The Second Sunday after Christmas

January 5, 2020

In the beginning was the Word, and the Word was with God, and the Word was God. 2He was in the beginning with God. 3All things came into being through him, and without him not one thing came into being. What has come into being 4in him was life, and the life was the light of all people.

5The light shines in the darkness, and the darkness did not overcome it. 6There was a man sent from God, whose name was John. 7He came as a witness to testify to the light, so that all might believe through him. 8He himself was not the light, but he came to testify to the light. 9The true light, which enlightens everyone, was coming into the world. 10He was in the world, and the world came into being through him; yet the world did not know him. 11He came to what was his own, and his own people did not accept him. 12But to all who received him, who believed in his name, he gave power to become children of God, 13who were born, not of blood or of the will of the flesh or of the will of man, but of God. 14And the Word became flesh and lived among us, and we have seen his glory, the glory as of a father’s only son, full of grace and truth.
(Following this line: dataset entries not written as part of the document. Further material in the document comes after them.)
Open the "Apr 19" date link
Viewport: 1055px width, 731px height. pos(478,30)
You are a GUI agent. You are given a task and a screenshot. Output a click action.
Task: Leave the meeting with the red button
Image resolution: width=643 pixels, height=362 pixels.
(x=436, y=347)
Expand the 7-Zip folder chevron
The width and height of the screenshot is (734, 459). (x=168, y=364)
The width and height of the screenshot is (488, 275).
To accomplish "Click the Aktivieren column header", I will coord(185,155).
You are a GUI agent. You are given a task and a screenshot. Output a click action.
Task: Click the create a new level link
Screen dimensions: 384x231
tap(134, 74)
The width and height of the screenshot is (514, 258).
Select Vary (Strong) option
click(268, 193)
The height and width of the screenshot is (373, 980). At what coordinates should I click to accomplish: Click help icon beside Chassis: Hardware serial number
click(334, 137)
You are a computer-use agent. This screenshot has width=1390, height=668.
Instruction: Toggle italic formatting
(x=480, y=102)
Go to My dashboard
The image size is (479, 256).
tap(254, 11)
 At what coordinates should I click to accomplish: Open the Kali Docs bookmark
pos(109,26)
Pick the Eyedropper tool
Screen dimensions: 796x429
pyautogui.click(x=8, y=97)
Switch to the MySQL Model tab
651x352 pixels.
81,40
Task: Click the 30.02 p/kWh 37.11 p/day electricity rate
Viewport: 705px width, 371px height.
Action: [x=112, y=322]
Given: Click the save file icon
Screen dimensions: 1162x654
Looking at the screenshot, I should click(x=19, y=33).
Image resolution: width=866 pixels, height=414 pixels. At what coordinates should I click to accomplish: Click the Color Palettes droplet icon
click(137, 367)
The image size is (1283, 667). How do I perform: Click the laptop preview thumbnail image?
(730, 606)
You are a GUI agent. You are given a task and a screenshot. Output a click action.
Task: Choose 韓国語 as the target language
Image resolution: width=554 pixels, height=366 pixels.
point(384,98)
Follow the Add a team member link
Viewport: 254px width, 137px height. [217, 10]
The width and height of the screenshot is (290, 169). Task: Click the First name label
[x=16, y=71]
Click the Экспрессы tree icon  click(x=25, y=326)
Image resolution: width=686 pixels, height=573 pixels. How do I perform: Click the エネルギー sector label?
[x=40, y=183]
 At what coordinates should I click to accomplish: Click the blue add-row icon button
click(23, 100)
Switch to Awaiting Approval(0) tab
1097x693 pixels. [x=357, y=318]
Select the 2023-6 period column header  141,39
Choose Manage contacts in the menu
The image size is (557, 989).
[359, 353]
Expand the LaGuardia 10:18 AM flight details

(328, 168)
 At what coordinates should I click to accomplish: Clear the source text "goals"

15(John testified to him and cried out, “This was he of whom I said, ‘He who comes after me ranks ahead of me because he was before me.’”) 16From his fullness we have all received, grace upon grace. 17The law indeed was given through Moses; grace and truth came through Jesus Christ. 18No one has ever seen God. It is God the only Son, who is close to the Father’s heart, who has made him known.

John 1:1-18

Despite the problematic light-dark imagery and the problematic father-son gendered God language in this passage, it’s one of my favorites in all of scripture. I think it’s because it gets at the co-creative relationship that the birth of Jesus signifies. Word becomes flesh. Word becomes life. Word becomes grace and truth.

Right now, my daughter is having a language explosion. “Dog” is her favorite word, closely followed by “More,” equally likely to appear when requesting an eighth helping of Cheerios as it is when she wants to hear The Wheels on the Bus for the zillionth time. Hearing her say “Thank You” to her grandma when she cleans applesauce off her face is such a joy. The ability to use words to communicate successfully has signified an enormous change in our relationship. She can try to tell us, her parents, what she wants and what she’s thinking. I’ve heard from speech-language pathologist friends that it’s so important for nonverbal kids to have a mode of communication, whether it’s signs or a tablet or another assistive device, and in this phase of Phoebe’s life I can really understand why that’s true. Words offer us a modicum of control over our world. They allow us to connect with one another and express ourselves.

In thinking about Jesus as the Word, I think about his role as a kind of assistive device, helping us communicate more effectively with God. I understand the incarnation, Jesus’ life, as God putting on a body to experience all the joy and pain of human life. With that in mind, I feel much freer expressing my true inner life in prayer, knowing that God gets it.

Of course, any communication can be frustrating. My daughter often signs and says “More” over and over again and I have no idea what she wants more of. I beg God for answers and feel like I’m coming up empty. But these co-creative relationships, ours with God and ours with our children, feel like promises. Promises to keep trying, to come back together, to never give up in our quest to be understood. The reminder of how good it feels to be understood helps me have some patience with my kiddo as she tries so hard to tell me what she means.

I realize communication with your child is a rollercoaster. It might get easier for a while, as she acquires more language and we work on that huge emotional intelligence skill of naming feelings. But I know it will get harder as she goes through her own process of differentiation, asserting herself as an independent person, testing limits and holding her parents at arms’ length. I hope to lay the groundwork in these early years to reassure her that even though I may not always understand her, I’m in it with her.